Spark properties: become session level options, which are used to generate a SparkContext instances and passed to Kyuubi Server by JDBC/ODBC connection strings. Setting them in $SPARK_HOME/conf/spark-defaults.conf supplies with default values for each session.
Hive properties: are used for SparkSession to talk to the Hive MetaStore Server could be configured in a hive-site.xml and placed it in $SPARK_HOME/conf directory, or treating them as Spark properties with spark.hadoop. prefix.
Hadoop properties: specifying HADOOP_CONF_DIR or YARN_CONF_DIR to the directory contains hadoop configuration files.
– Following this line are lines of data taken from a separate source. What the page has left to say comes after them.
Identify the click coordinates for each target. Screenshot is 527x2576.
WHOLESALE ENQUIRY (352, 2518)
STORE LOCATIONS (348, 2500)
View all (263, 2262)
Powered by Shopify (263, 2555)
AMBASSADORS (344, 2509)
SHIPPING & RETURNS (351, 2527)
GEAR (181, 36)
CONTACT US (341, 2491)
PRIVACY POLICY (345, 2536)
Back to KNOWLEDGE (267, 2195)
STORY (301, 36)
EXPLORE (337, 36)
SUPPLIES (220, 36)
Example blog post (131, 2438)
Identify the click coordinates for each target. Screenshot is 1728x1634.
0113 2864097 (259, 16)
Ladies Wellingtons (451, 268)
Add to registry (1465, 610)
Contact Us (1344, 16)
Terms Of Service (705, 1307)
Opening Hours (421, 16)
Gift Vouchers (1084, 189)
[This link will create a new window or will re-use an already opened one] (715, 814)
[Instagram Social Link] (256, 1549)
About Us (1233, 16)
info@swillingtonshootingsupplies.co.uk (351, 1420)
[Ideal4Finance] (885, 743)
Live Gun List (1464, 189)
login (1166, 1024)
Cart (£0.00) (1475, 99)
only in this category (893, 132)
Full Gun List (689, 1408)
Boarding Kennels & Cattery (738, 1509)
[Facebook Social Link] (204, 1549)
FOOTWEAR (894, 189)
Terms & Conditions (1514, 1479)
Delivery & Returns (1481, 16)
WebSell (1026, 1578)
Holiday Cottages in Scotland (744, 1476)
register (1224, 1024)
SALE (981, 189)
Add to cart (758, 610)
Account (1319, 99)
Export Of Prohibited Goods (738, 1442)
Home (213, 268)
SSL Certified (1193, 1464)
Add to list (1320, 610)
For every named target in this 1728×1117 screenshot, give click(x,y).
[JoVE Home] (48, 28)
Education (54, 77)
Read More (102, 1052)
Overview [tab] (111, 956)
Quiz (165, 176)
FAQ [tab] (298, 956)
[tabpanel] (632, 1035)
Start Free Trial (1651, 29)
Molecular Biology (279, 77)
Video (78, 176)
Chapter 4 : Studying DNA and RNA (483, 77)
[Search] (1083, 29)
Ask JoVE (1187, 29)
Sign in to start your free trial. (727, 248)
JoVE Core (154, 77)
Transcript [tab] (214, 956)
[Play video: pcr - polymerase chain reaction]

Logging can be configured through $SPARK_HOME/conf/log4j.properties.
Kyuubi Configurations
Kyuubi properties control most Kyuubi server's own behaviors. Most of them determined on server starting. They can be treat like normal Spark properties by setting them in spark-defaults.conf file or via --conf parameter in server starting scripts.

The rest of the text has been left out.